Another odd consequence of negative temperatures has to do with entropy,
which is a measure of how disorderly a system is. When objects with
positive temperature release energy, they increase the entropy of things
around them, making them behave more chaotically. However, when objects
with negative temperatures release energy, they can actually absorb
entropy.
Negative temperatures would be thought impossible, since there is
typically no upper bound for how much energy atoms can have, as far as
theory currently suggests. (There is a limit to what speed they can
travel — according to Einstein's theory of relativity, nothing can
accelerate to speeds faster than light.)
To generate negative temperatures, scientists created a system where
atoms do have a limit to how much energy they can possess. They first
cooled about 100,000 atoms to a positive temperature of a few
nanokelvin, or billionth of a kelvin. They cooled the atoms within a
vacuum chamber, which isolated them from any environmental influence
that could potentially heat them up accidentally. They also used a web
of laser beams and magnetic fields to very precisely control how these
atoms behaved, helping to push them into a new temperature realm. (Twisted Physics: 7 Mind-Blowing Findings)
"The temperatures we achieved are negative nanokelvin," Schneider told LiveScience.
Temperature depends on how much atoms move — how much kinetic energy
they have. The web of laser beams created a perfectly ordered array of
millions of bright spots of light, and in this "optical lattice," atoms
could still move, but their kinetic energy was limited.
Temperature also depends on how much potential energy atoms have, and
how much energy lies in the interactions between the atoms. The
researchers used the optical lattice to limit how much potential energy
the atoms had, and they used magnetic fields to very finely control the
interactions between atoms, making them either attractive or repulsive.
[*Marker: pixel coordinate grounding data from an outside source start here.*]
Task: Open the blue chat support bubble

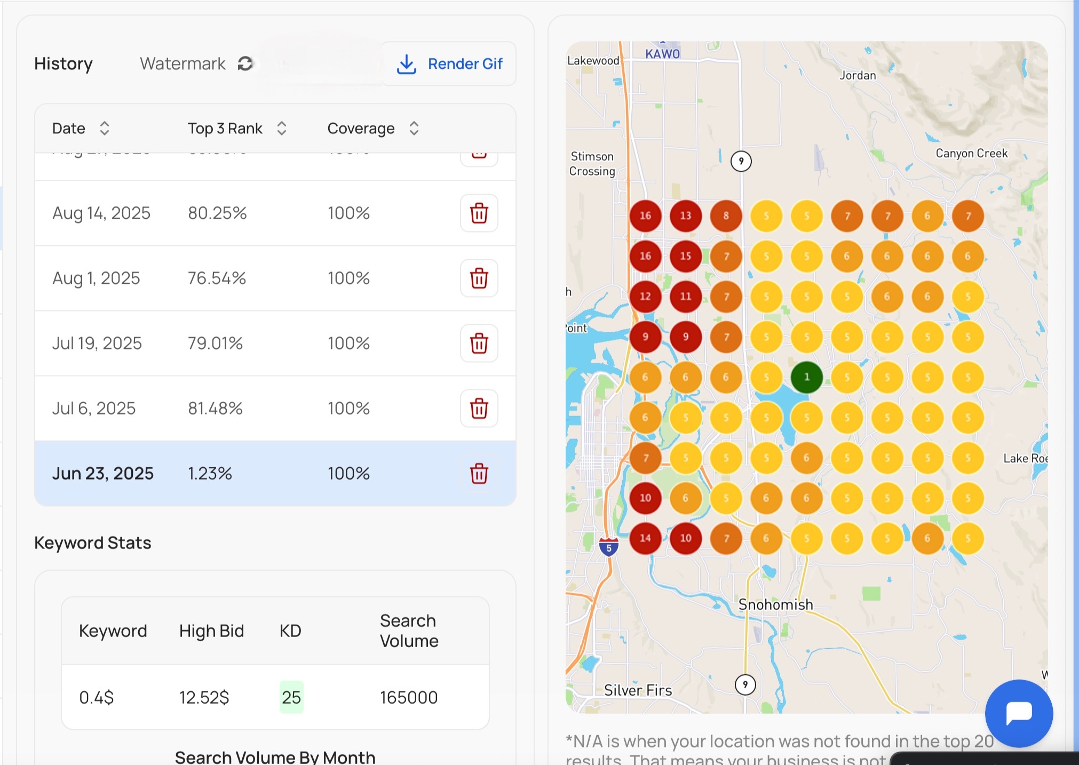Action: pos(1018,713)
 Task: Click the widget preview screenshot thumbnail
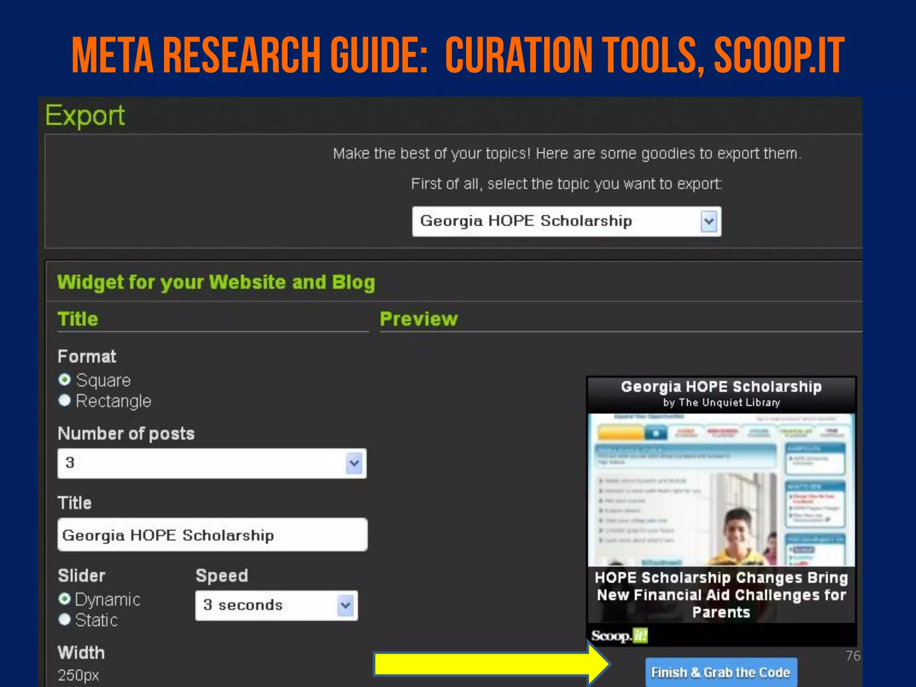(721, 490)
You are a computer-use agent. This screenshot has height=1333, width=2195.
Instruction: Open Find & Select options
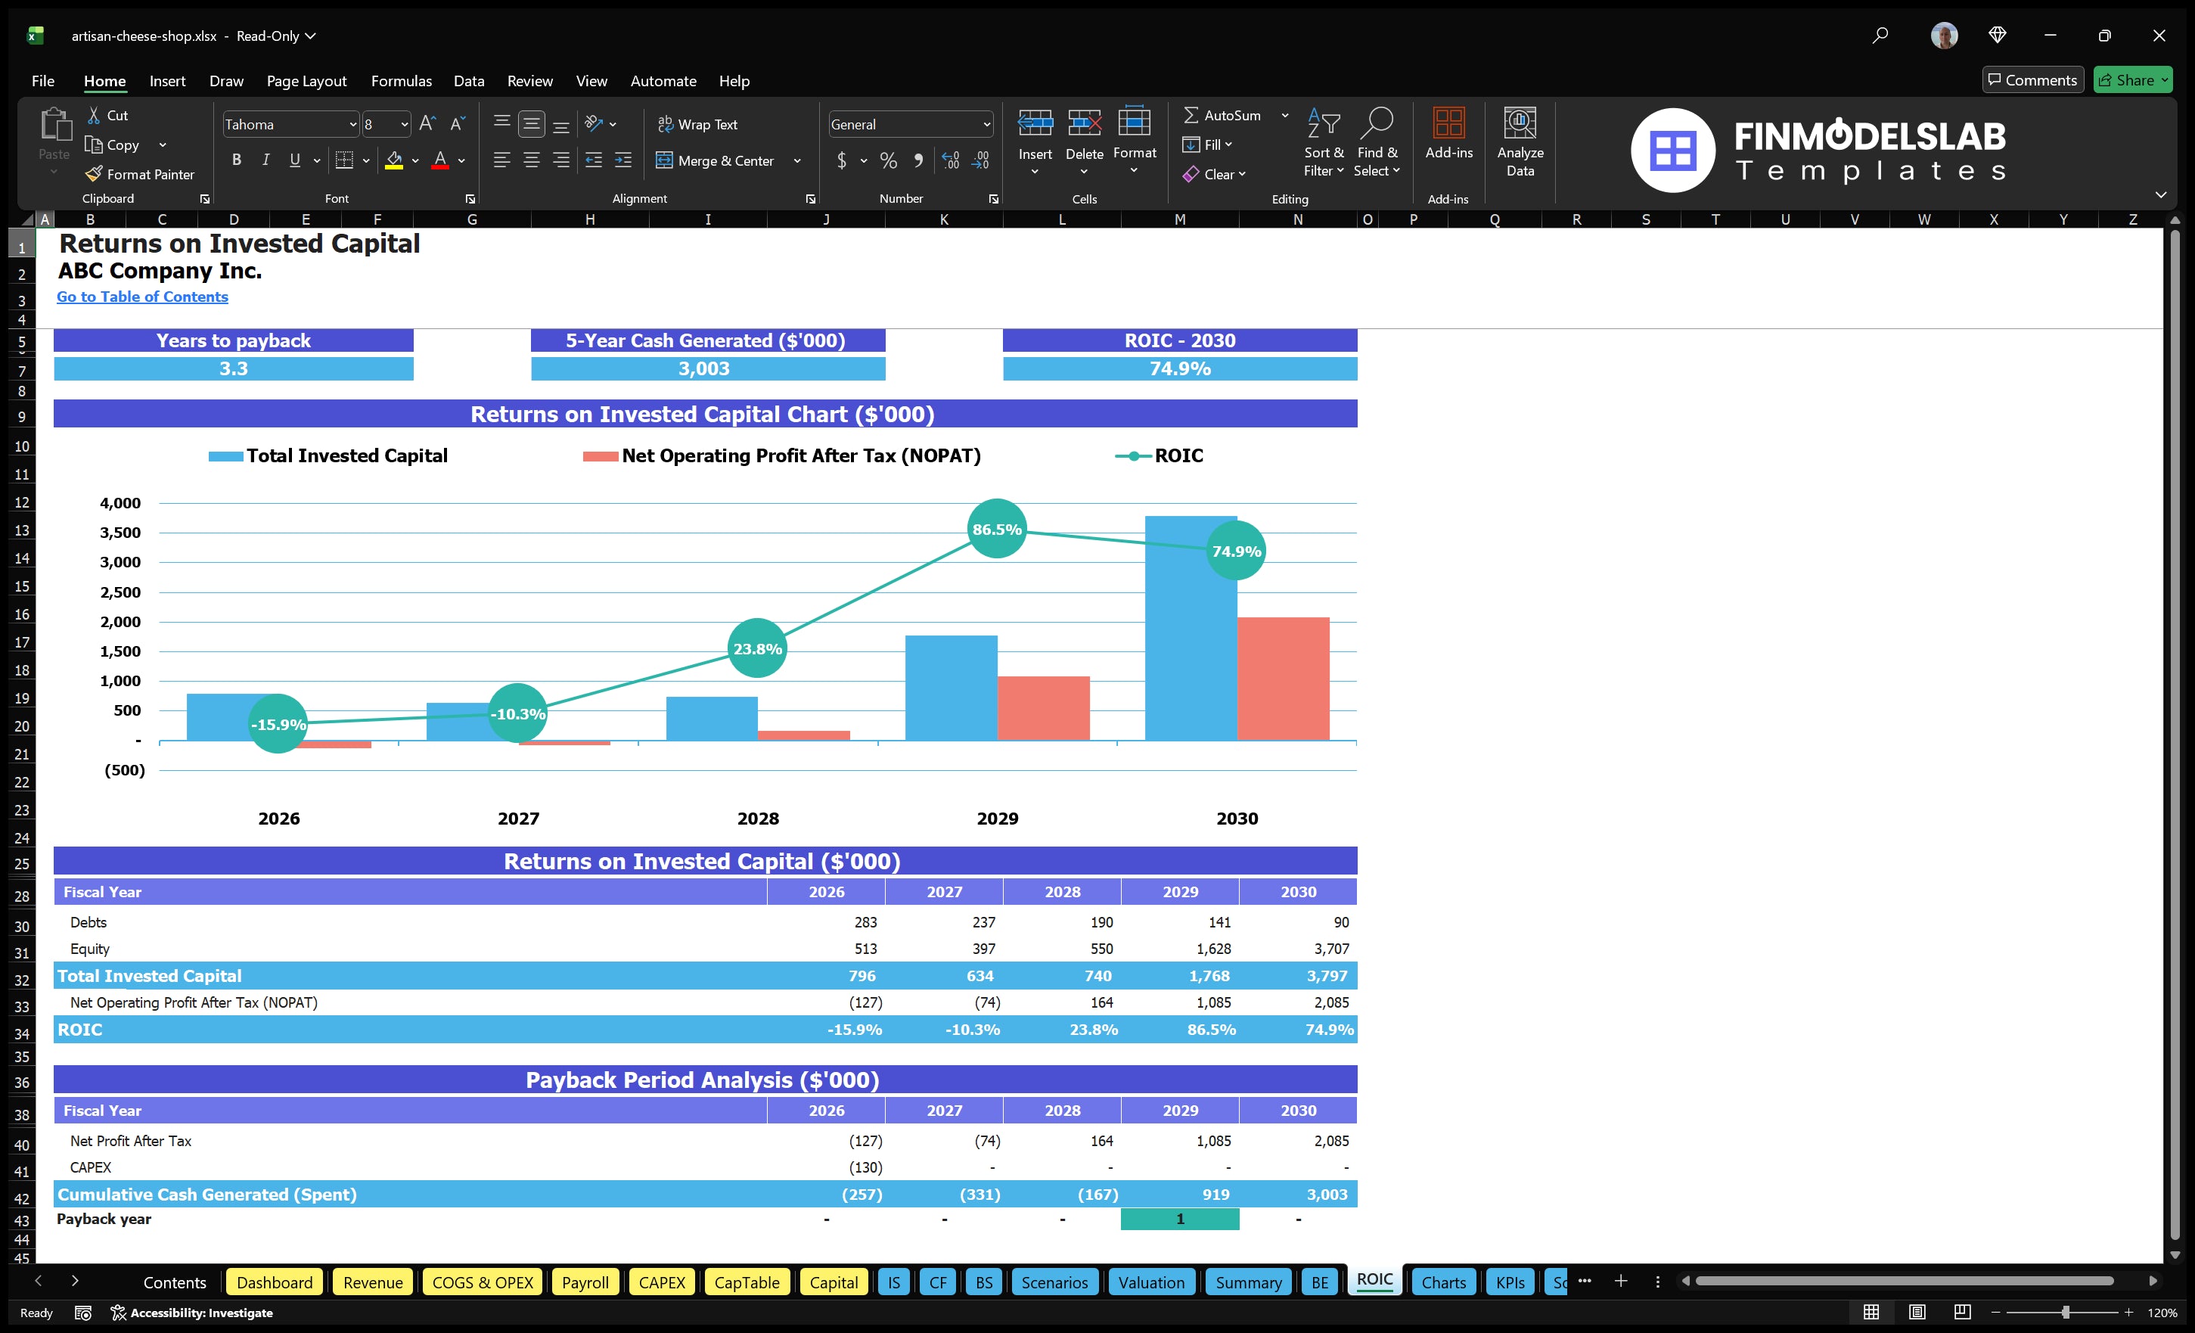pyautogui.click(x=1377, y=143)
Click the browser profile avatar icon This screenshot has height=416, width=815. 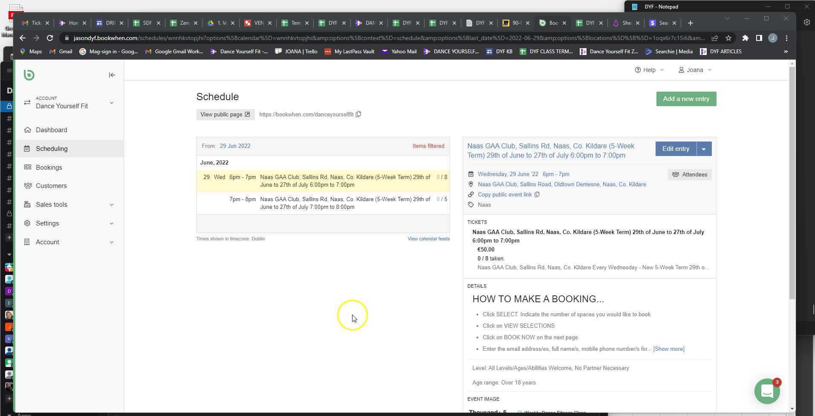(772, 38)
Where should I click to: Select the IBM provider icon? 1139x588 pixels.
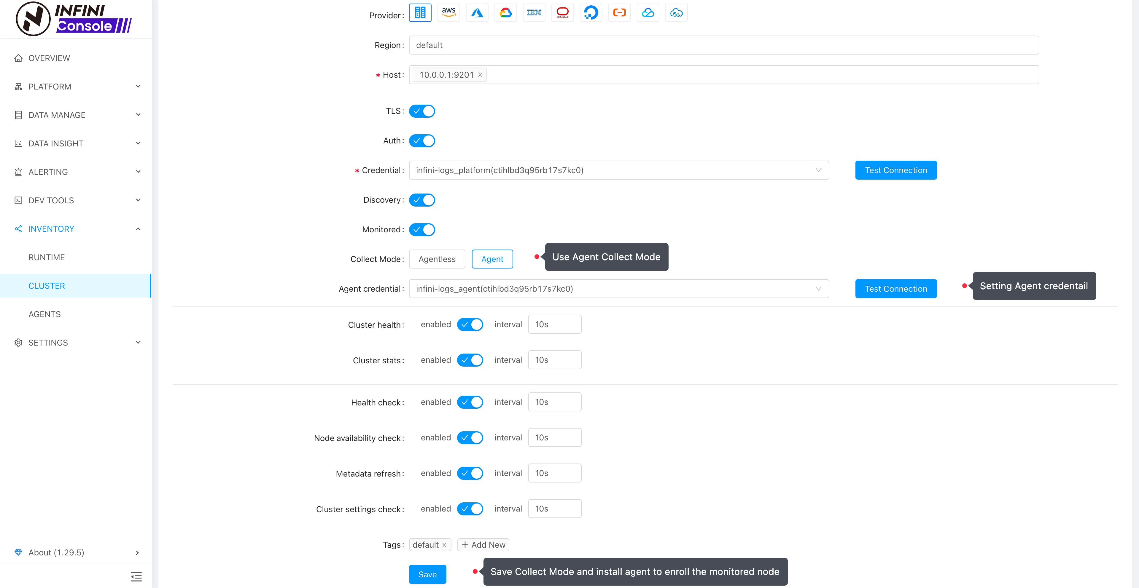coord(534,12)
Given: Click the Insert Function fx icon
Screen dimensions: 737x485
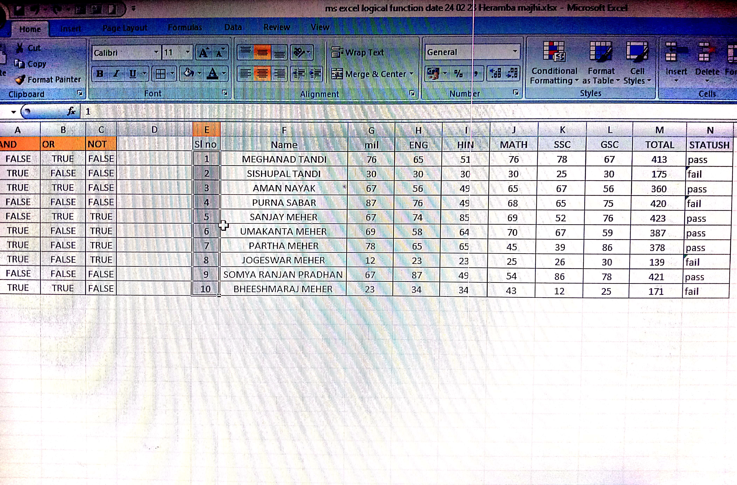Looking at the screenshot, I should [71, 111].
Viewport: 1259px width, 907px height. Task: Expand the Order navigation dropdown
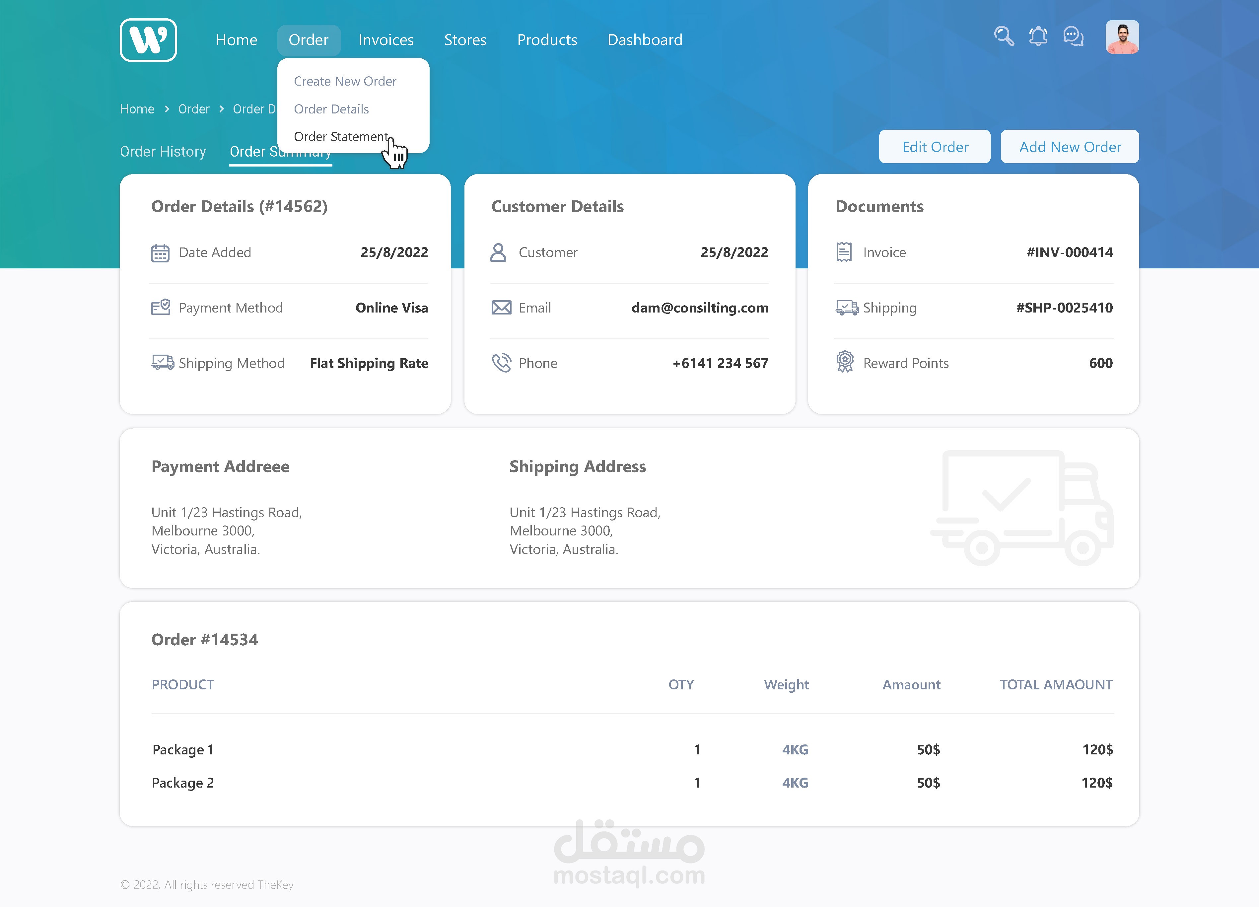tap(309, 40)
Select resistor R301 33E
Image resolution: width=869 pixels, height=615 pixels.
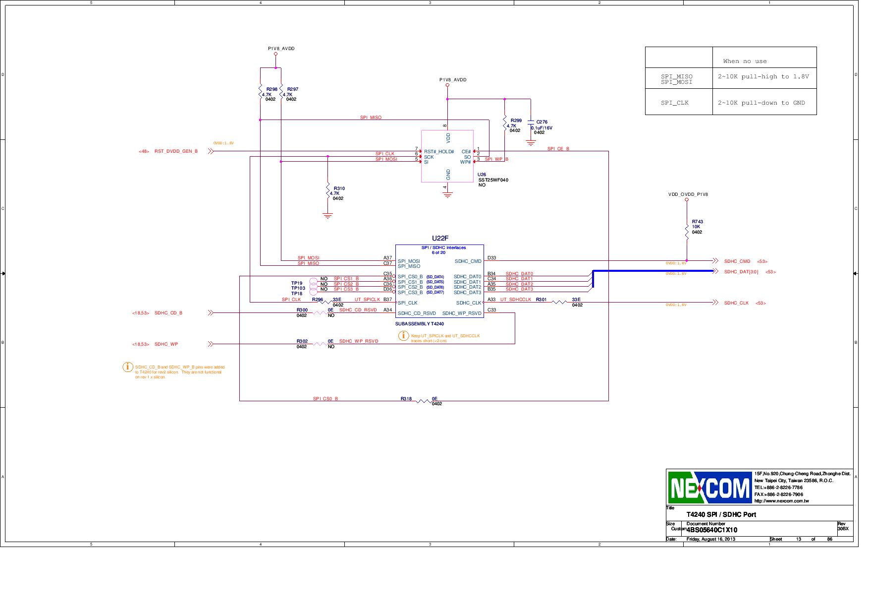[560, 302]
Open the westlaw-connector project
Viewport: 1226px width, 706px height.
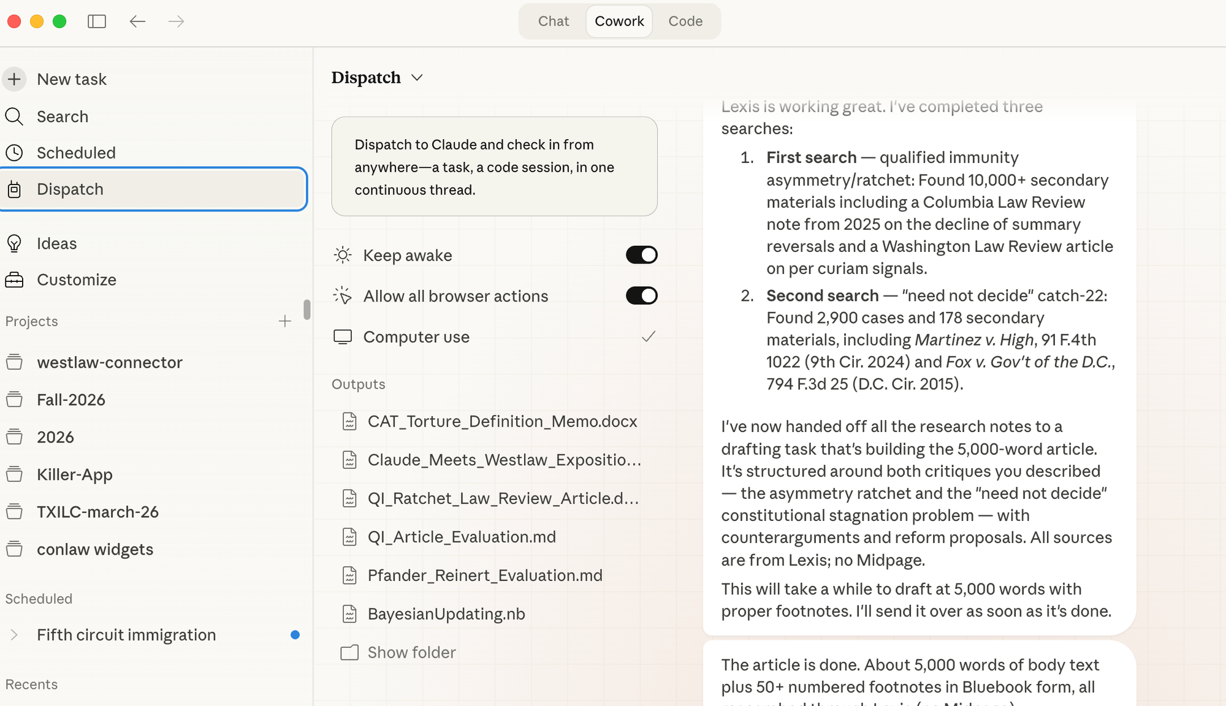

Temperature is linked with pressure — the hotter something is, the more
it expands outward, and the colder something is, the more it contracts
inward. To make sure this gas had a negative temperature, the
researchers had to give it a negative pressure as well, tinkering with
the interactions between atoms until they attracted each other more than
they repelled each other.
"We have created the first negative absolute temperature state for
moving particles," said researcher Simon Braun at the University of
Munich in Germany.
Negative temperatures could be used to create heat engines — engines
that convert heat energy to mechanical work, such as combustion engines —
that are more than 100-percent efficient, something seemingly
impossible. Such engines would essentially not only absorb energy from
hotter substances, but also colder ones. As such, the work the engine
performed could be larger than the energy taken from the hotter
substance alone.
Negative temperatures might also help shed light on one of the greatest mysteries in science. Scientists had expected the gravitational pull of matter to slow down the universe's expansion after the Big Bang,
eventually bringing it to a dead stop or even reversing it for a "Big
Crunch." However, the universe's expansion is apparently speeding up,
accelerated growth that cosmologists suggest may be due to dark energy,
an as-yet-unknown substance that could make up more than 70 percent of
the cosmos.
In much the same way, the negative pressure of the cold gas the
researchers created should make it collapse. However, its negative
temperature keeps it from doing so. As such, negative temperatures might
have interesting parallels with dark energy that may help scientists
understand this enigma.
Negative temperatures could also shed light on exotic states of matter,
generating systems that normally might not be stable without them. "A
better understanding of temperature could lead to new things we haven't
even thought of yet," Schneider said. "When you study the basics very
thoroughly, you never know where it may end."
The scientists detailed their findings in the Jan. 4 issue of the journal Science.